The quarry, Old Hazeldell, promises “strong oversight” on its website and that “as we finish a section of the quarry, we will restore it so it blends into the natural hillside environment.” It also states that it has hired a noise consultant to avoid disturbing the neighbors and, when breaking big rocks, it says it will use “modern techniques that drill small diameter holes filled with ammonium nitrate fuel oil (ANFO).”

ANFO is a popular blasting agent. Ammonium nitrate was implicated in the massive West Fertilizer Company explosion in Texas that killed 15 people, including 12 firefighters and injuring scores of others in 2013. A recent report says the fire was intentionally set.

But it is the possible annihilation of history and the links she sees to controversial local land developers that has Kayla Godowa-Tufti, a Warm Springs Tribe member, troubled. She writes in an editorial published on the website Last Real Indians that there are “Aboriginal Molalla burial sites near the project area, and possibly on the subject property and contiguous ownership.” 
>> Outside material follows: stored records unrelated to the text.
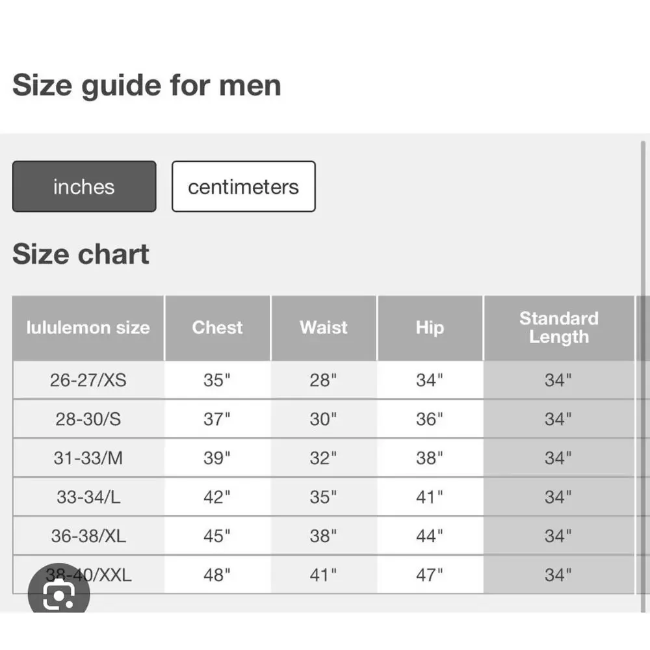Click the Size guide for men heading
This screenshot has height=650, width=650.
coord(147,85)
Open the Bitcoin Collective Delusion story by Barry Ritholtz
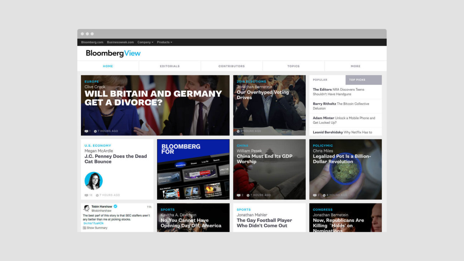This screenshot has width=464, height=261. coord(340,106)
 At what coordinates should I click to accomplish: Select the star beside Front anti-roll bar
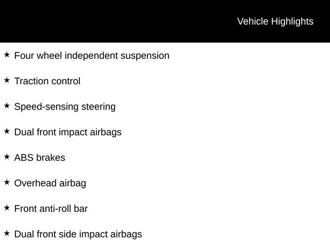pyautogui.click(x=7, y=208)
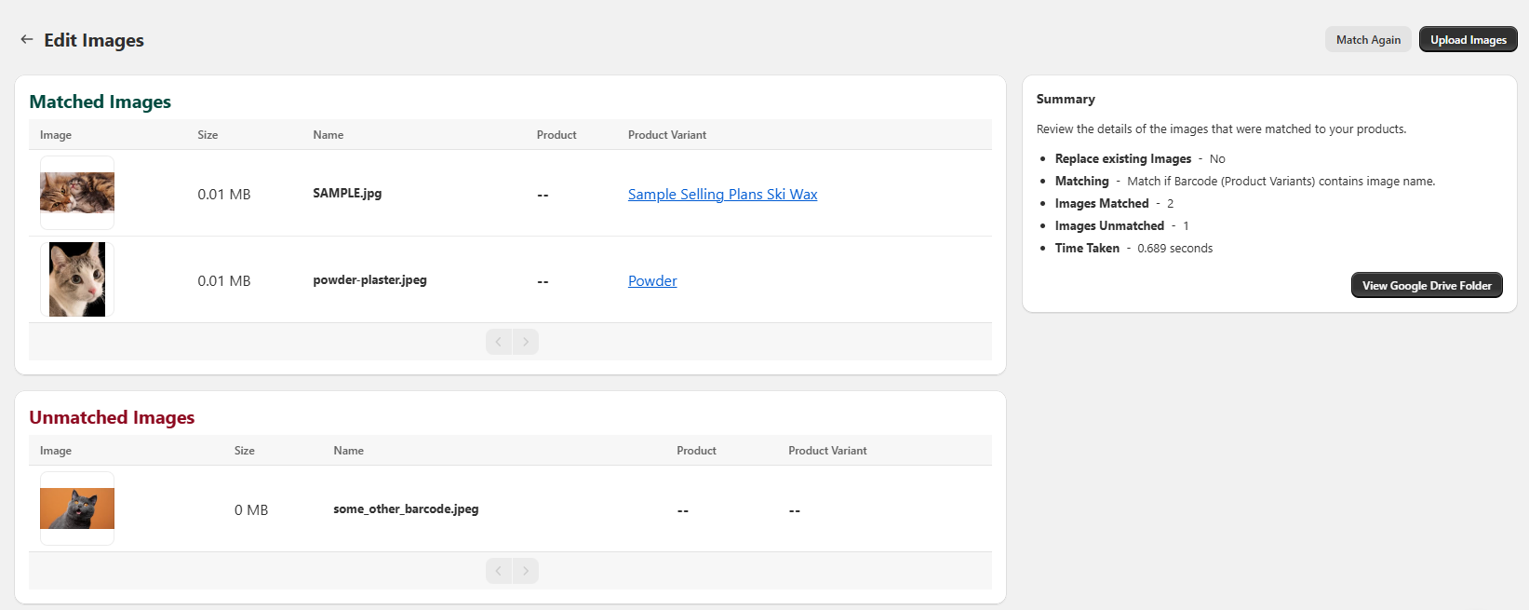Click the SAMPLE.jpg file name

tap(347, 193)
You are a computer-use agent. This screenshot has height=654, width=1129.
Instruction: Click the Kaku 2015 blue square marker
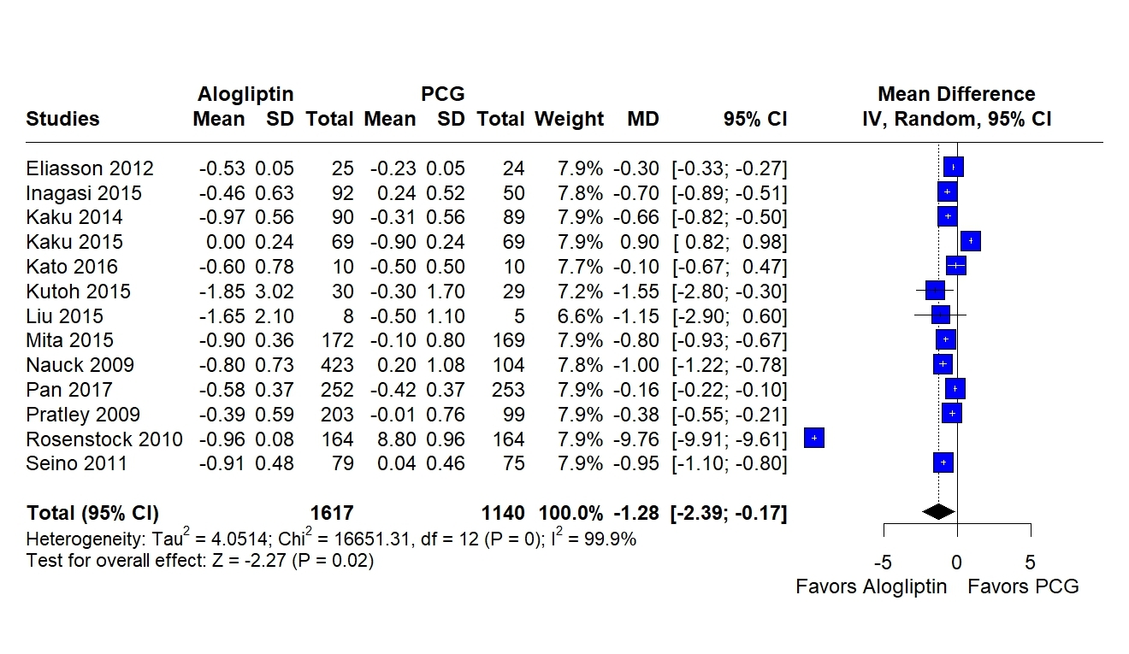point(970,241)
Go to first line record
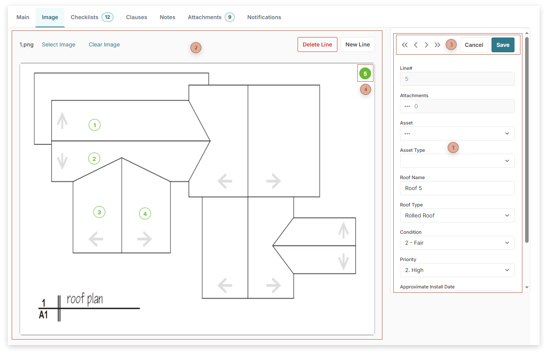Screen dimensions: 547x354 click(x=405, y=45)
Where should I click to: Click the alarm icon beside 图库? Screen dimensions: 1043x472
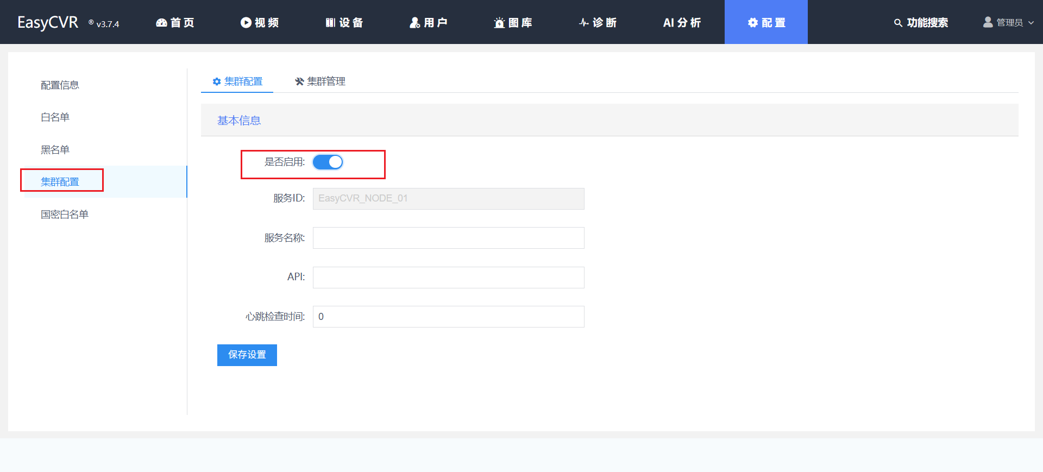click(499, 23)
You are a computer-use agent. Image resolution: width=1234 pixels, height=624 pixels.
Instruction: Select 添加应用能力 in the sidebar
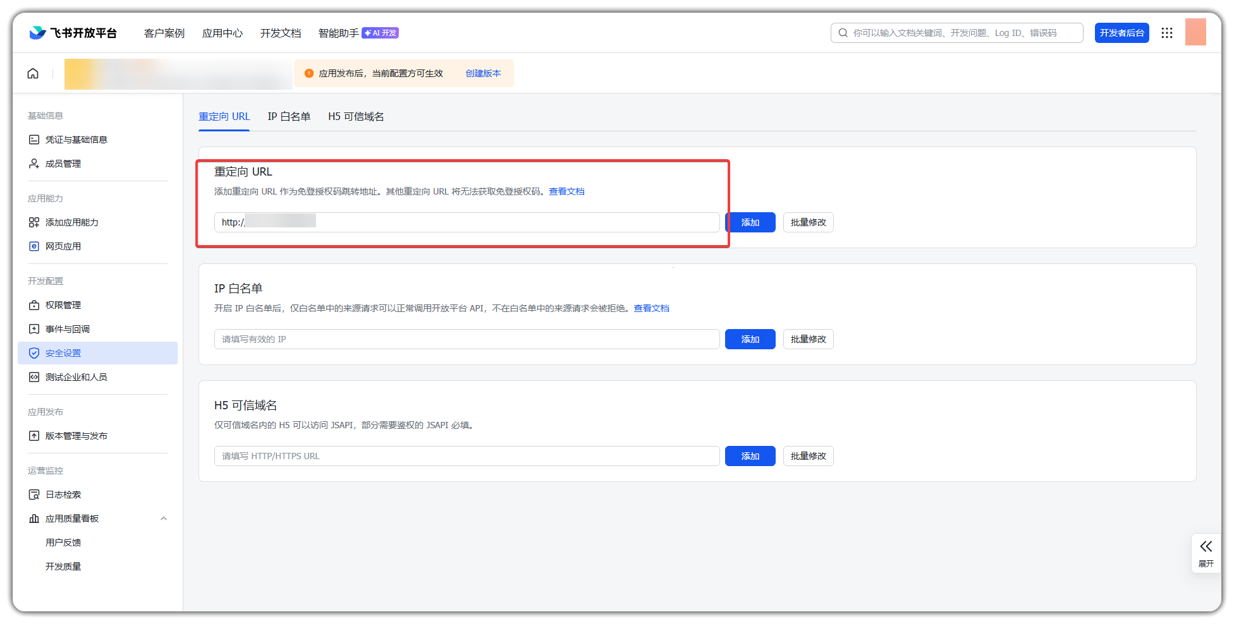tap(71, 222)
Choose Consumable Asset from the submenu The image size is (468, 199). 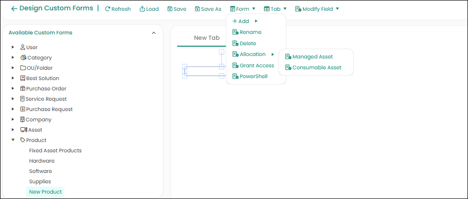coord(316,67)
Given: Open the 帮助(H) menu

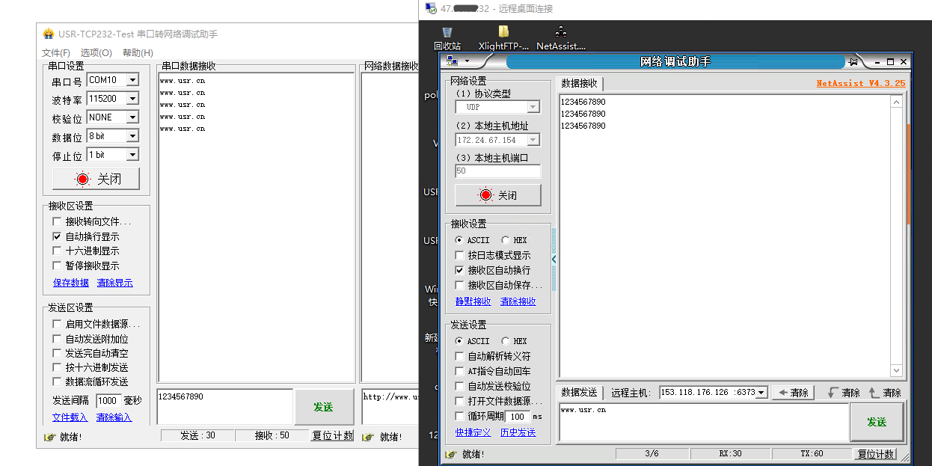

She also says that in her archival research at the Lane County Historical Museum, she found that a “significant and irreplaceable section of the ‘Old Indian Trail’” is located in the boundaries of the area. “This trail is at least 500 years old and was used frequently by several tribes in the area.”

Bob Emmons of LandWatch Lane County also notes the links to the site’s Native American past, pointing out that in 1884, two Molalla natives, Charlie Tufti and Jim Chuck Chuck, owned land claims near TV Butte. Charlie Tufti is Kayla Godowa-Tufti’s great, great grandfather. 

Old Hazeldell spokesman Phil Donovan says that local research group “Heritage Resources conducted a ‘Cultural Resources Records Review’ and an on-site review of the property.” He adds, “We are aware of Kayla’s concerns.” 

Heritage Resources’ report, which refers to the quarry by its previous name, Stonebroke, says, “Results of the records review indicate that no cultural resource sites have been recorded within the project area; however, two sites and several isolated artifacts, features and complexes have been documented within the 1,500-foot buffer surrounding it.” 

Godowa-Tufti calls the fact no artifacts were found inside the direct quarry site “convenient.”

Some 25 miles west of Oakridge sits the remains of Parvin Butte, a local landmark that has also become a gravel mine. That controversial project is associated with local land developers McDougal Bros. and Greg Demers, who have done business in the past with King.

Emmons says King’s hard rock mining proposal at TV Butte embodies the conflict between statewide planning goals that call for protecting natural resources such as aggregate, but also protecting scenic and historic areas and open space and conserving forestland.

The gravel mine has asked Lane County to change the land’s zoning from F1 and F2 forestland to Q, quarry mining.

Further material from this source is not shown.